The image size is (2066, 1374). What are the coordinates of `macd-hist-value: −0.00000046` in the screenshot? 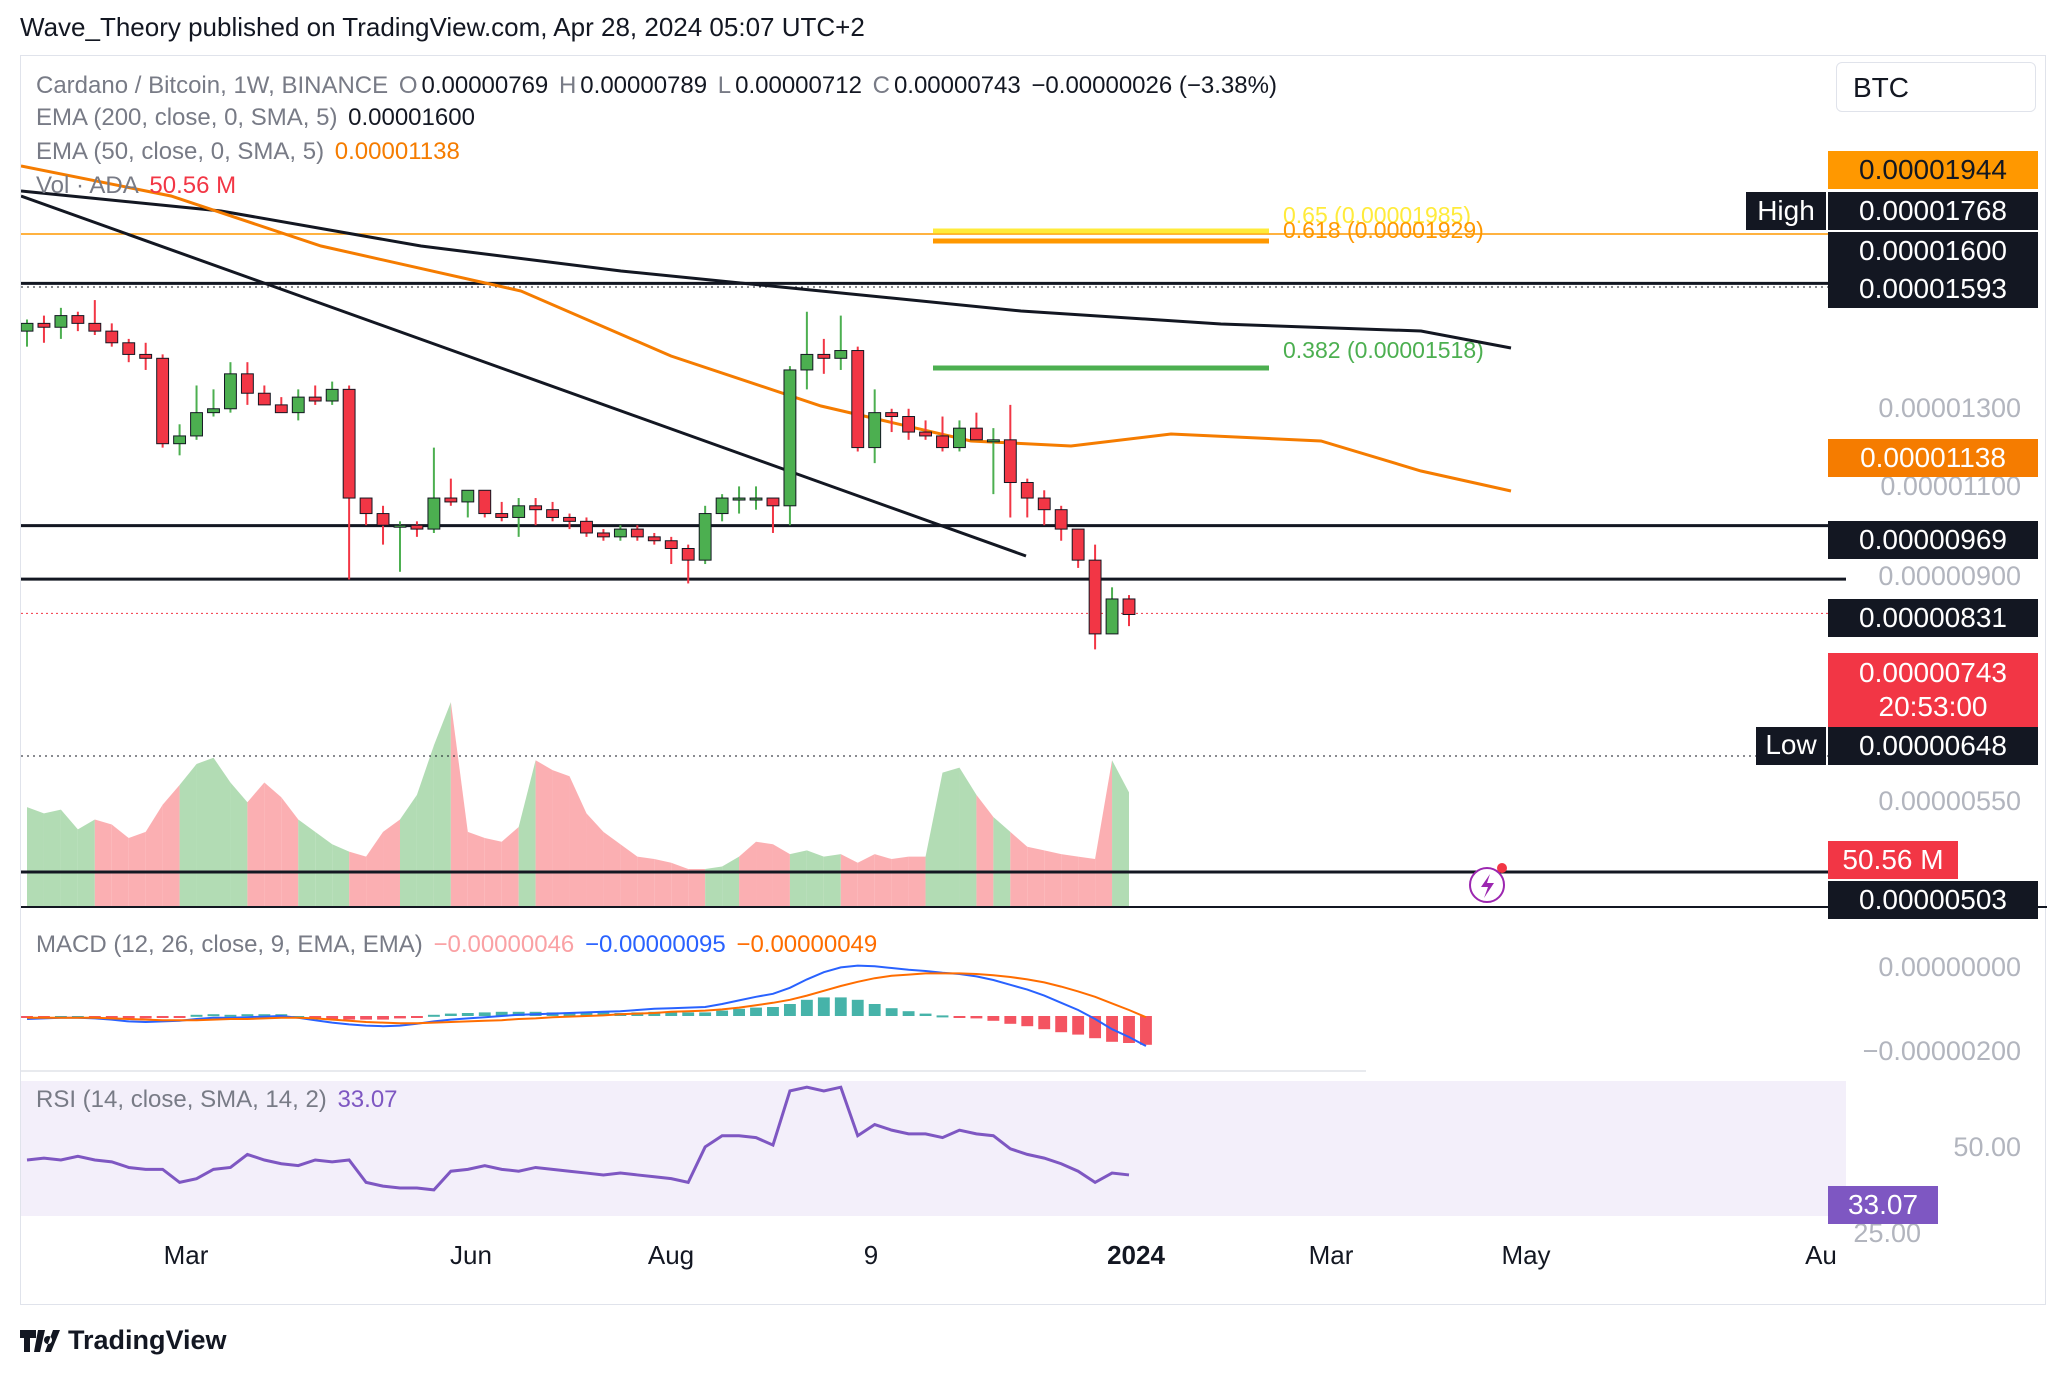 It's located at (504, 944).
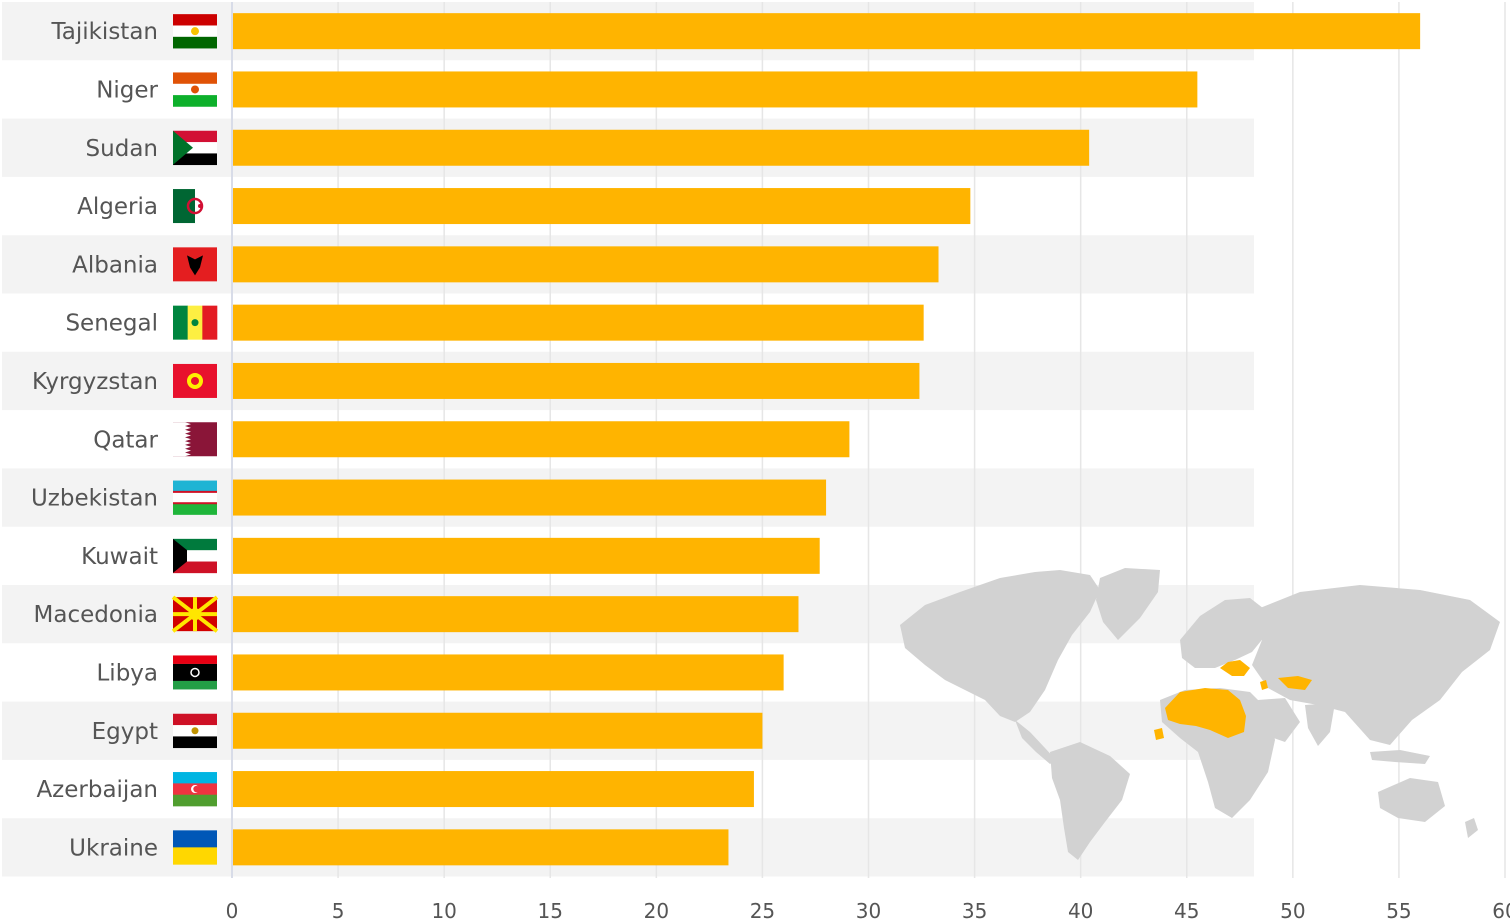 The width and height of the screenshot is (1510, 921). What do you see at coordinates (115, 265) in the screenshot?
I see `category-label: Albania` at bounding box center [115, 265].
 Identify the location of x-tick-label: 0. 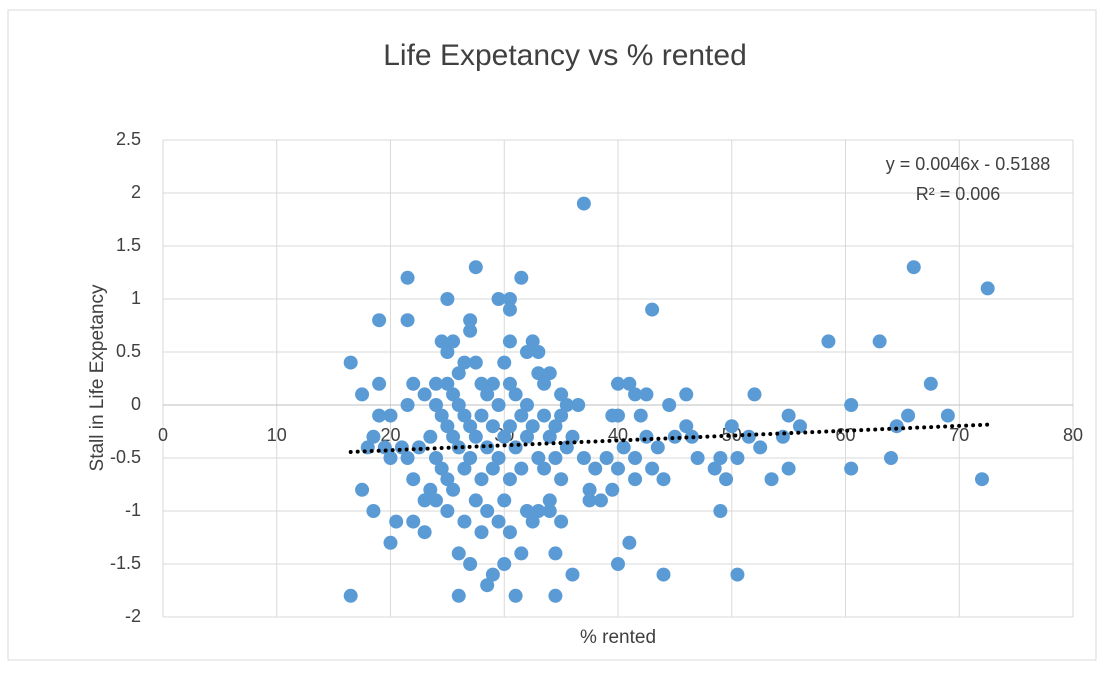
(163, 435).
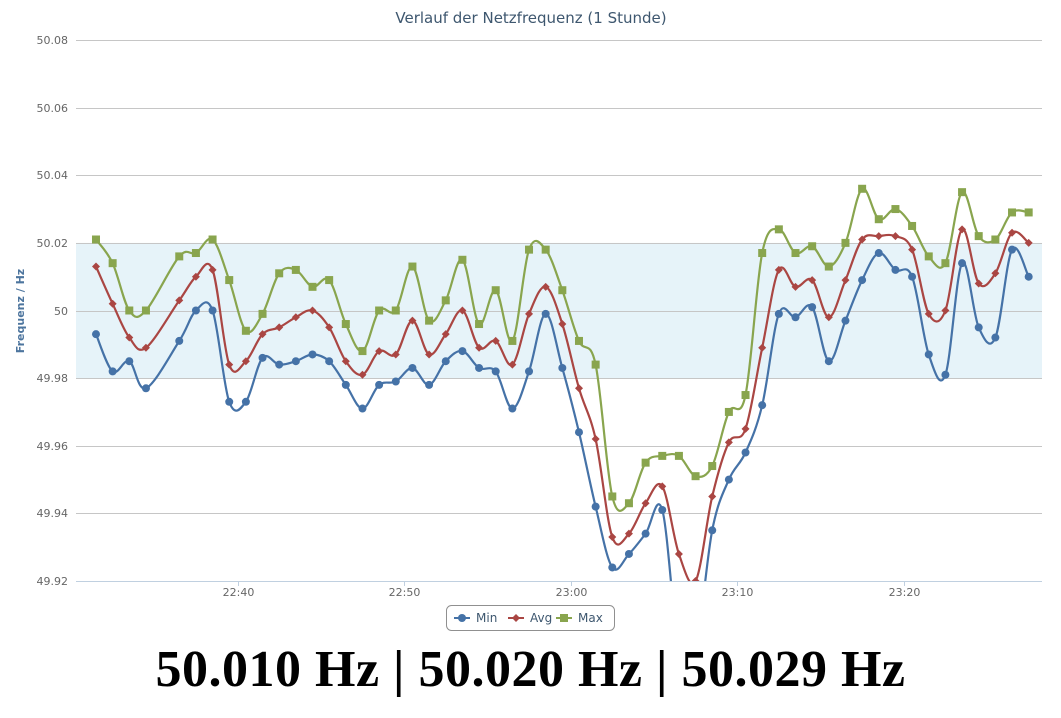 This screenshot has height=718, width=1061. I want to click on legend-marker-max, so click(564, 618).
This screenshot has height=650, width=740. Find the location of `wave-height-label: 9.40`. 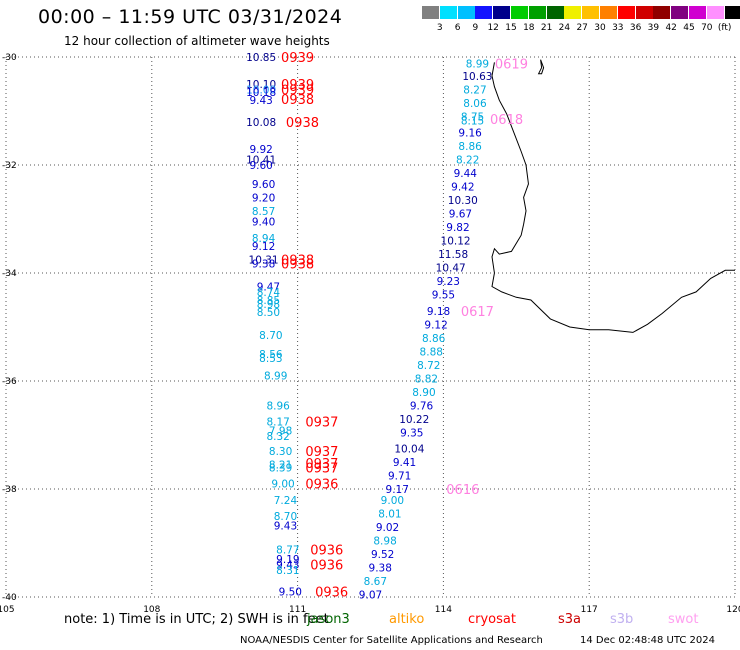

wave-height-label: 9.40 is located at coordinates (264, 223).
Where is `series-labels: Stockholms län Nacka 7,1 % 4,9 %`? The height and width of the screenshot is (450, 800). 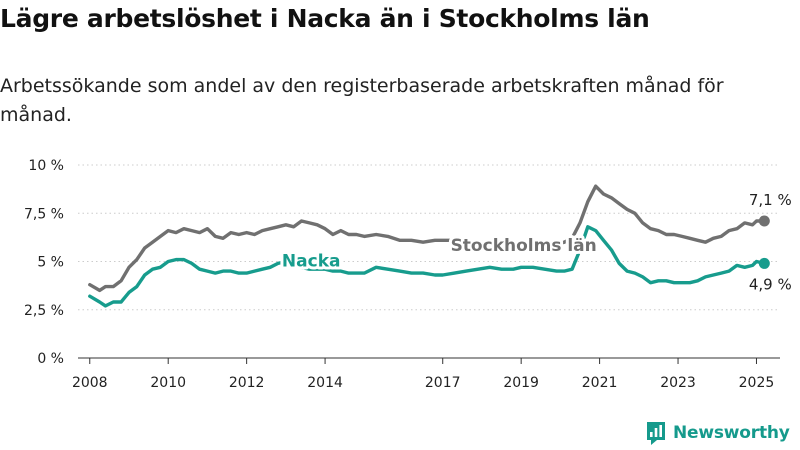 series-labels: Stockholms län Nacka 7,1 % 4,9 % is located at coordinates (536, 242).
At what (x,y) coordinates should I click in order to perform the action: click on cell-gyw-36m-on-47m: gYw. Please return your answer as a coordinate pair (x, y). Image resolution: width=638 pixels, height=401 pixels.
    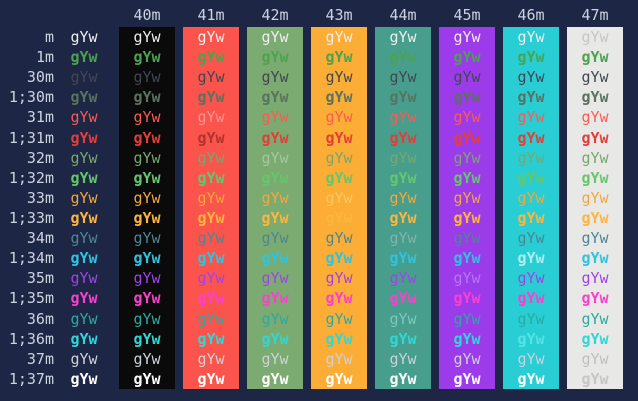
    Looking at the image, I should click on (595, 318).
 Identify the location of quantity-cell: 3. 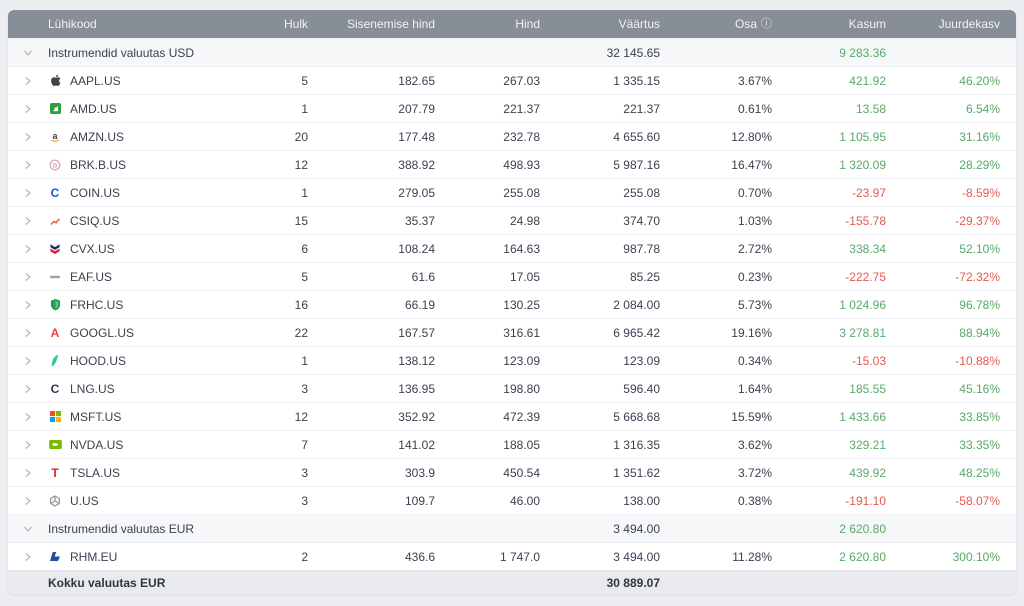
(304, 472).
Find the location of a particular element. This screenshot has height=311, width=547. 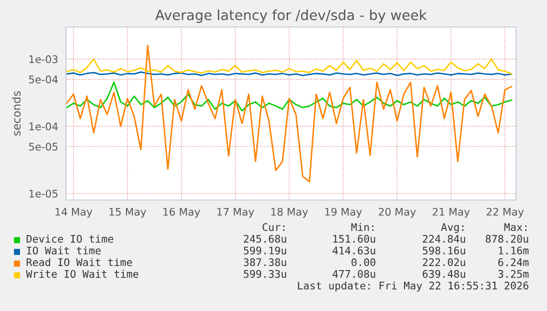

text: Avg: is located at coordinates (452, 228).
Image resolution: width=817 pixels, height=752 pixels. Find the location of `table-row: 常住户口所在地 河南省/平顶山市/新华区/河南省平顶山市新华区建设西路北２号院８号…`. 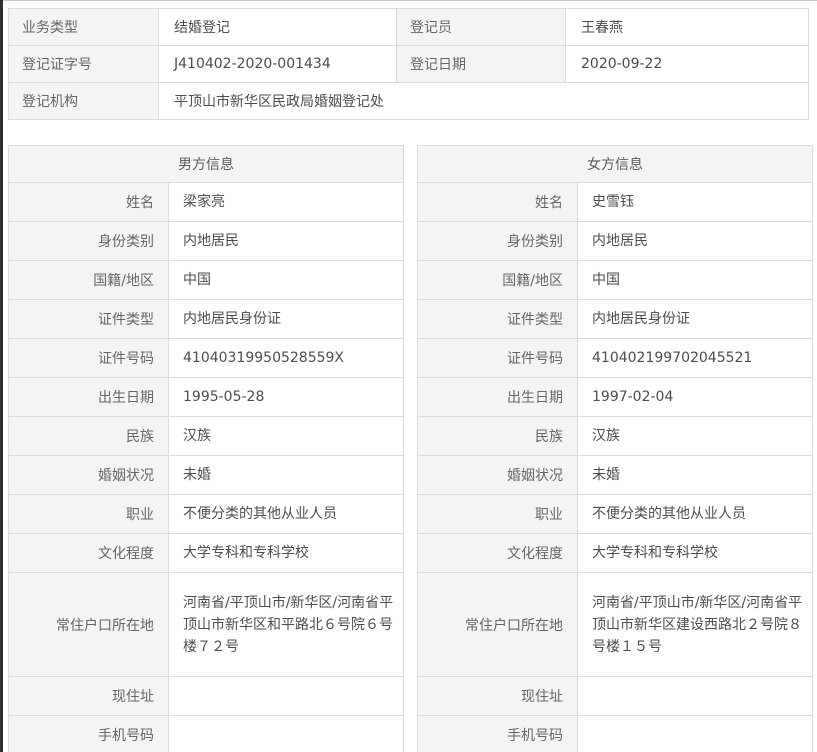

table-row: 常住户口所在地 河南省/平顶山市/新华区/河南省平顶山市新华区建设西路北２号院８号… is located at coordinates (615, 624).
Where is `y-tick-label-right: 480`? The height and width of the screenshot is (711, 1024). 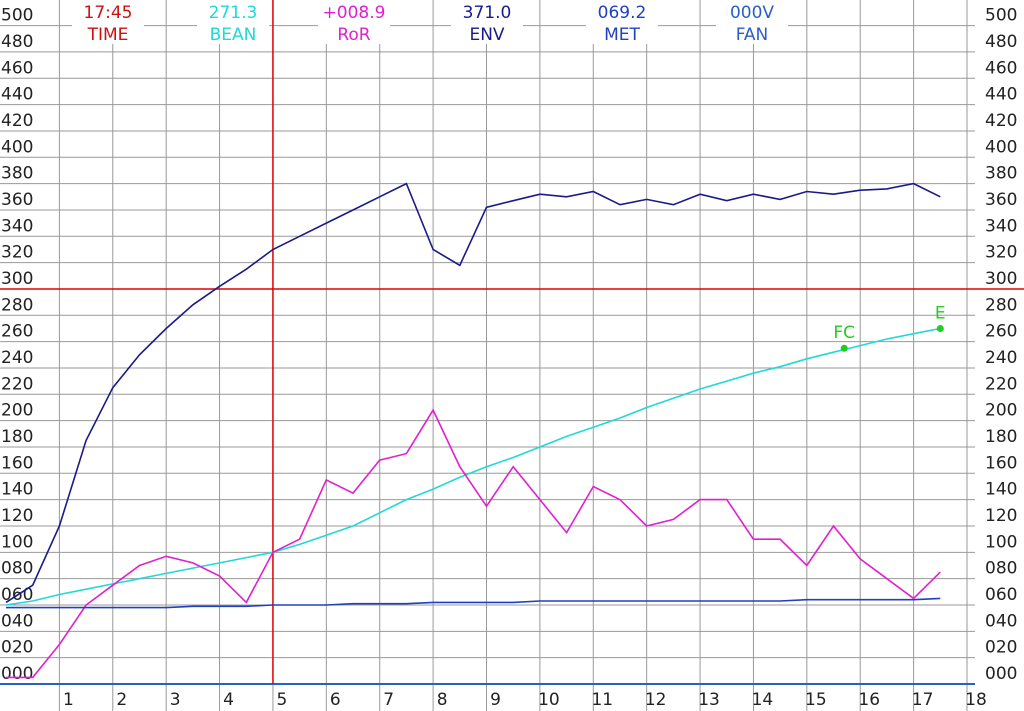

···

Return everything from the line containing "Identify the location of quantity-cell: 3." down to the last of the entries, word for word, with both ends included. Leave the pictures out.

RESPONSE AREA:
 Identify the location of quantity-cell: 3. 
(304, 472).
Find the location of a particular element. This screenshot has height=311, width=547. 

text: Avg: is located at coordinates (452, 228).
Image resolution: width=817 pixels, height=752 pixels. Find the location of `table-row: 常住户口所在地 河南省/平顶山市/新华区/河南省平顶山市新华区建设西路北２号院８号…`. 

table-row: 常住户口所在地 河南省/平顶山市/新华区/河南省平顶山市新华区建设西路北２号院８号… is located at coordinates (615, 624).
Where is `y-tick-label-right: 480`? The height and width of the screenshot is (711, 1024). 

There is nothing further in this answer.